It took me 15 minute to make and hell of a lot longer to fully undertand how it works!


----------



## Aeropars (16 May 2008)

Whats Venturi?!


----------



## Steve Smith (16 May 2008)

Venturi is a water current, like a whirlpool.


----------



## a1Matt (16 May 2008)

Aeropars said:
			
		

> Whats Venturi?!



In practical terms relating to the CO2 reactor, you take a length of airline tubing and insert one end in the reactor and the other end of the tubing you place anywhere in the water flow just before the input to the reactor. This creates the venturi loop which removes any pocket of gas in the reactor.

My understanding of the science is not good enough for me to be able to decontruct it concisely for you.  A bona fide explanation of the science can be found here, but you might find it a bit esoteric....  http://en.wikipedia.org/wiki/Venturi_effect" onclick="window.open(this.href);return false;"

To expand in the comment in my last post about whether this would be of any use to you; if you were to notice a large pocket of gas at the top of the reactor and one end of the venturi loop was terminating inside this gas bubble it would effectively remove the gas bubble.  The gas has to physically enter the venturi loop to be removed though, so if you can not actually see any build up of gas in your reactor then the venturi loop won't help you.

It sounds like you have a gas build up somewhere though, or you wouldn't get the spurts out of the filter outlet.
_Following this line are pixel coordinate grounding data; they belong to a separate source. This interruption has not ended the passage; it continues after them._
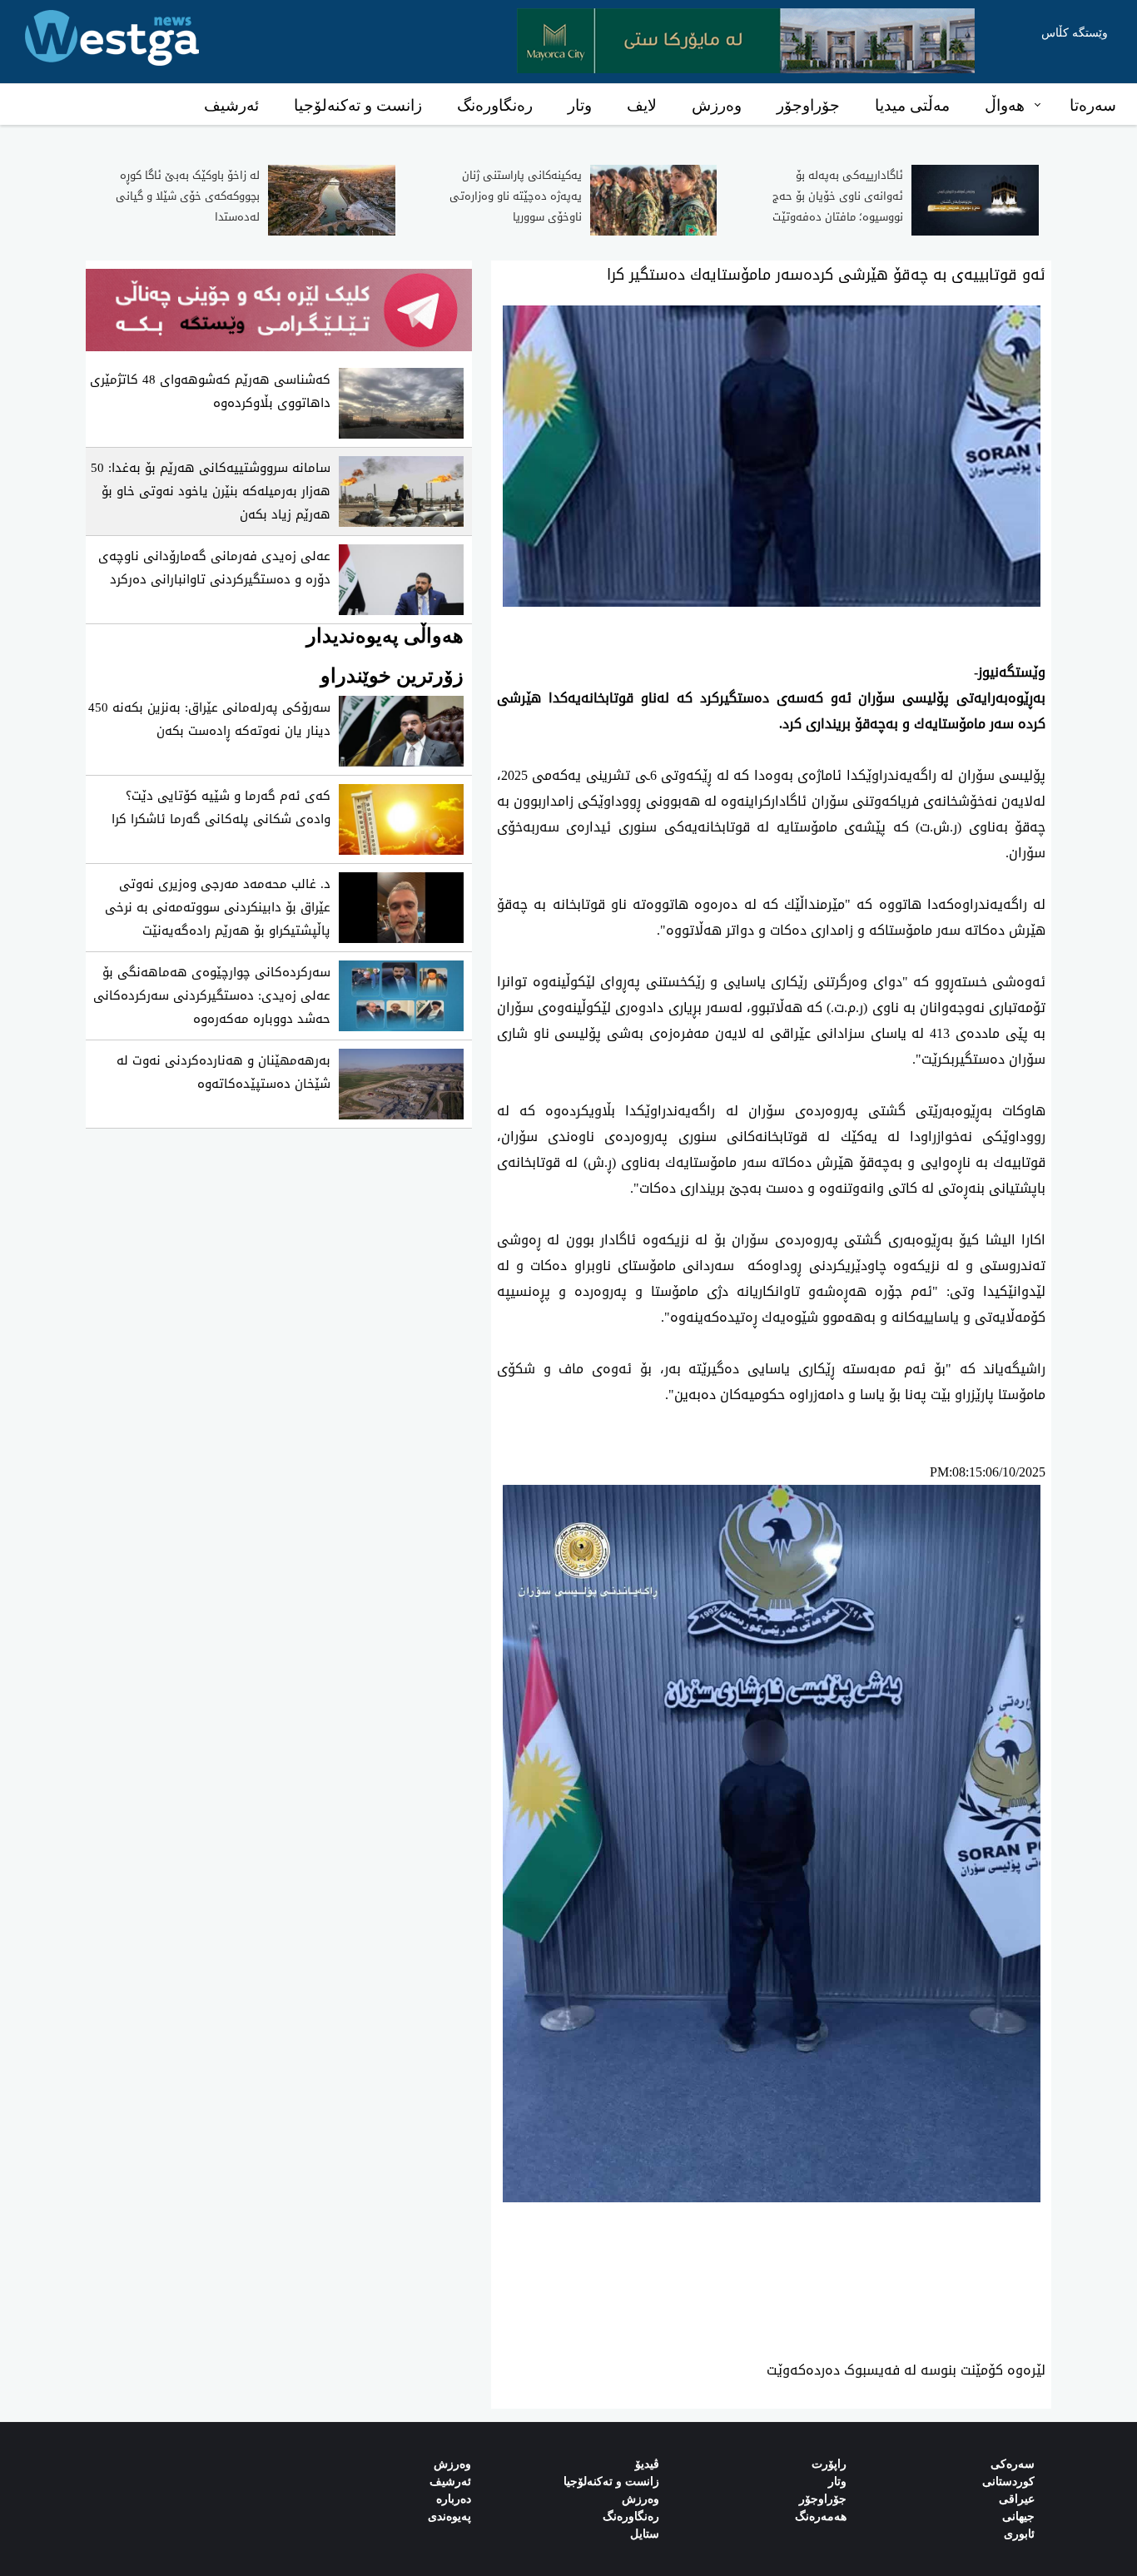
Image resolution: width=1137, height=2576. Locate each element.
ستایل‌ (644, 2534)
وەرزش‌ (452, 2464)
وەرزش (717, 105)
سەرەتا (1093, 105)
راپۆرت (829, 2464)
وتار (580, 105)
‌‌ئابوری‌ (1019, 2534)
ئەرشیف (231, 105)
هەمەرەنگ (821, 2516)
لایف (642, 105)
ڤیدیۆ (647, 2464)
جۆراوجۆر (808, 105)
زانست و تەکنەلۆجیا (358, 105)
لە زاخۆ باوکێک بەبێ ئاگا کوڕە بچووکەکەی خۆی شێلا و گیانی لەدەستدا (188, 196)
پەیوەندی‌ (449, 2516)
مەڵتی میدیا (912, 105)
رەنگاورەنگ (495, 105)
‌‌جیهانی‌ (1018, 2516)
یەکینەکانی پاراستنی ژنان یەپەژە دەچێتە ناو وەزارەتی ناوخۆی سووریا (515, 196)
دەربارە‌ (453, 2499)
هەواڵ (1005, 105)
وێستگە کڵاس (1074, 33)
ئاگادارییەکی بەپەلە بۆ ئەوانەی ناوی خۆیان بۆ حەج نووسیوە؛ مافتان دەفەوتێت (837, 196)
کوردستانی (1008, 2481)
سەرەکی (1013, 2464)
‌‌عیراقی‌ (1017, 2499)
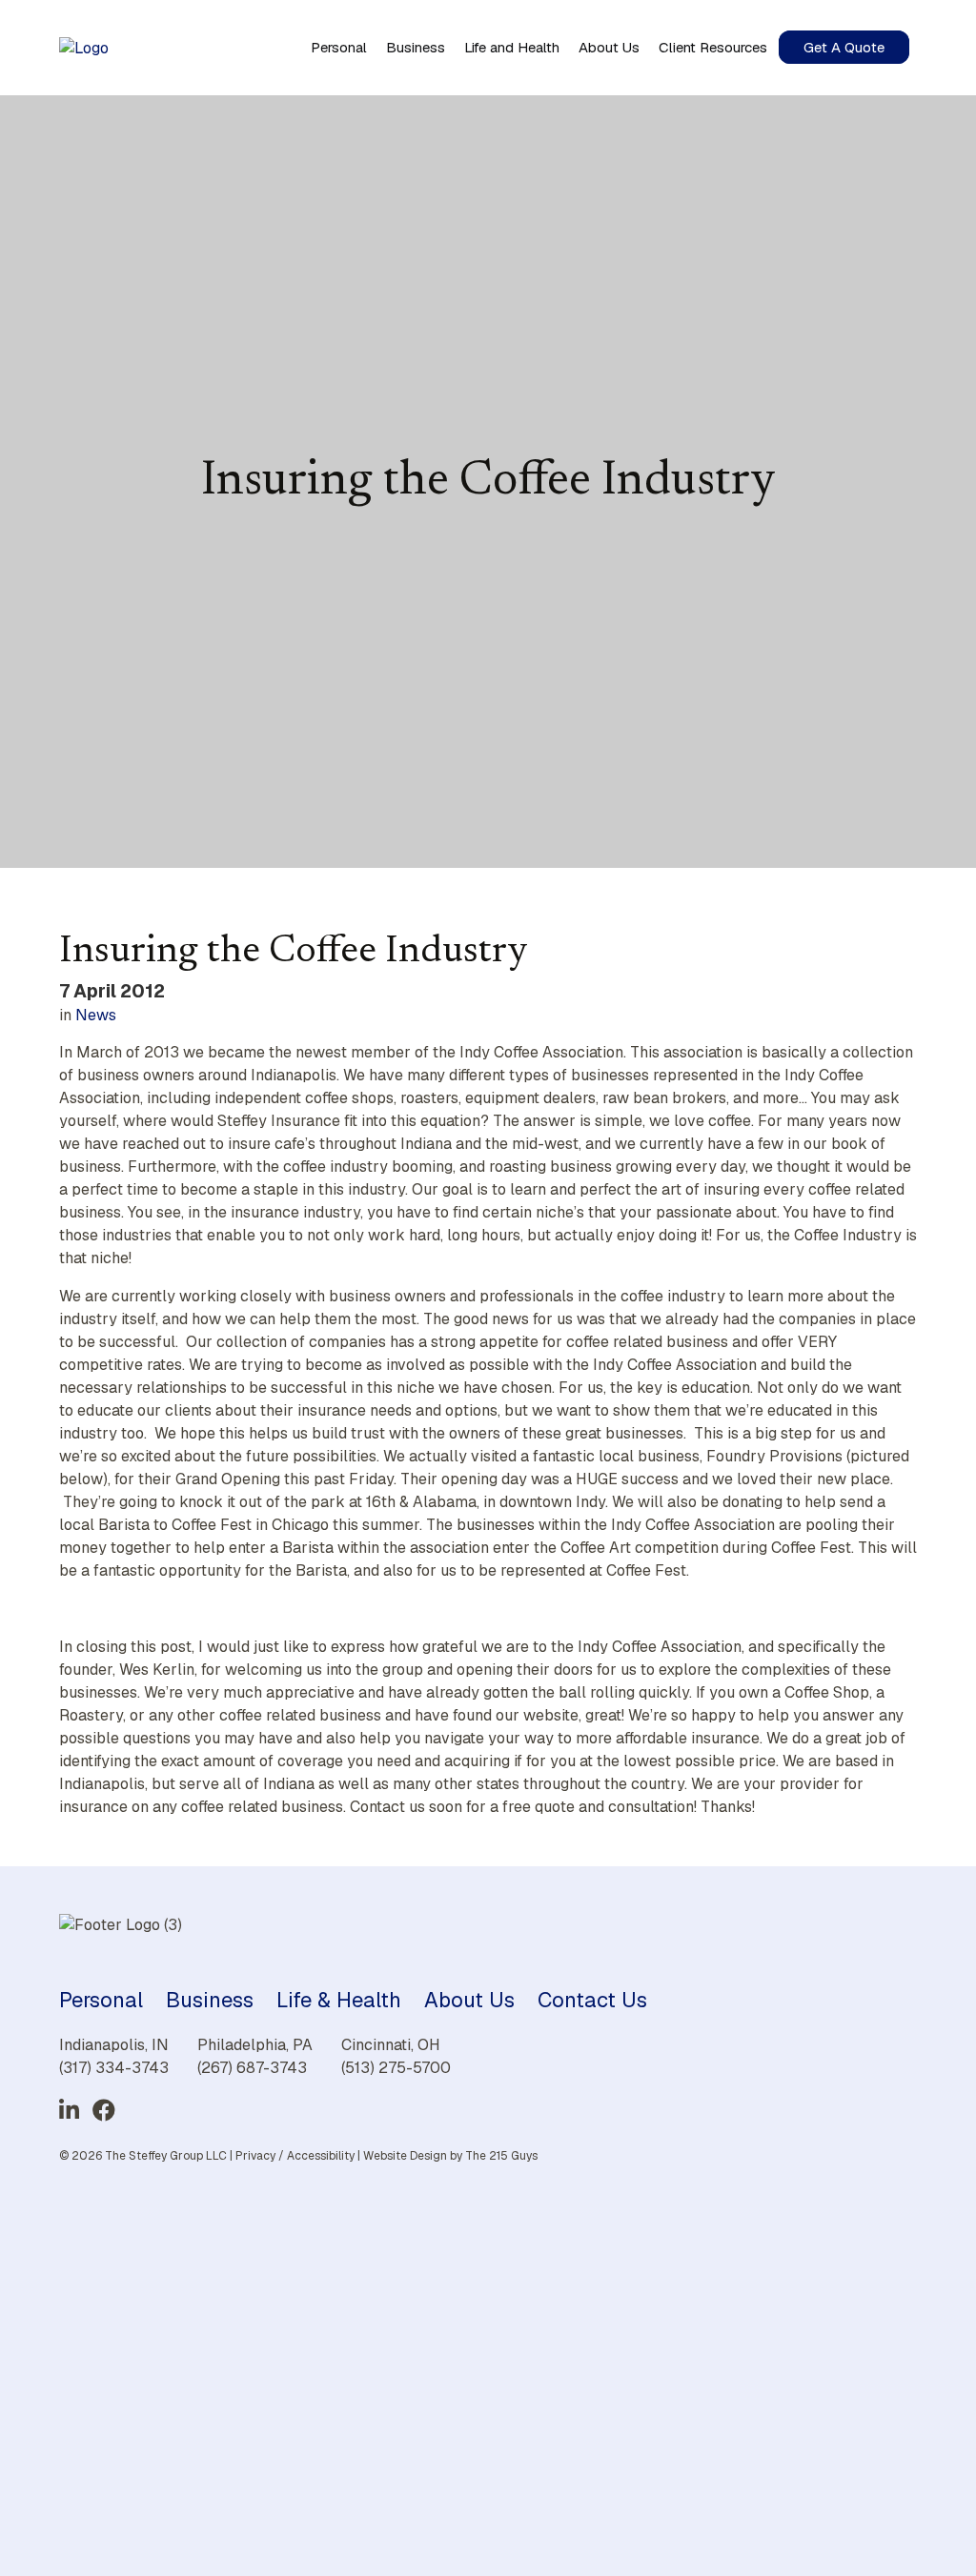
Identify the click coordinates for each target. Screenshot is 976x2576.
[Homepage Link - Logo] (84, 47)
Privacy (255, 2155)
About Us (469, 1999)
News (95, 1015)
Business (210, 1999)
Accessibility (321, 2155)
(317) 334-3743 (114, 2068)
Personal (101, 1999)
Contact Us (592, 1999)
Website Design (405, 2155)
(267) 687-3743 (252, 2068)
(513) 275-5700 (396, 2068)
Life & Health (338, 1999)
To my mind the logical place is the reactor, but you might have other factors that are having more of an influence that I haven't thought of.

If you want to get your head around the venturi concept further I recommend you to do what I did which is to spend a few hours poring over the links to the venturi I posted before.  There is a picture of the internal reactor that clearly shows the extra tubing for the loop and the placement of it.


----------



## ceg4048 (16 May 2008)

Hi,
    A venturi is based on two simple principles:
The first is that as the velocity of any fluid (gases included) increases, it's pressure necessarily decreases.
The second principle is that as a fluid approaches a restriction it's velocity must increase to avoid a vacuum near this restriction. 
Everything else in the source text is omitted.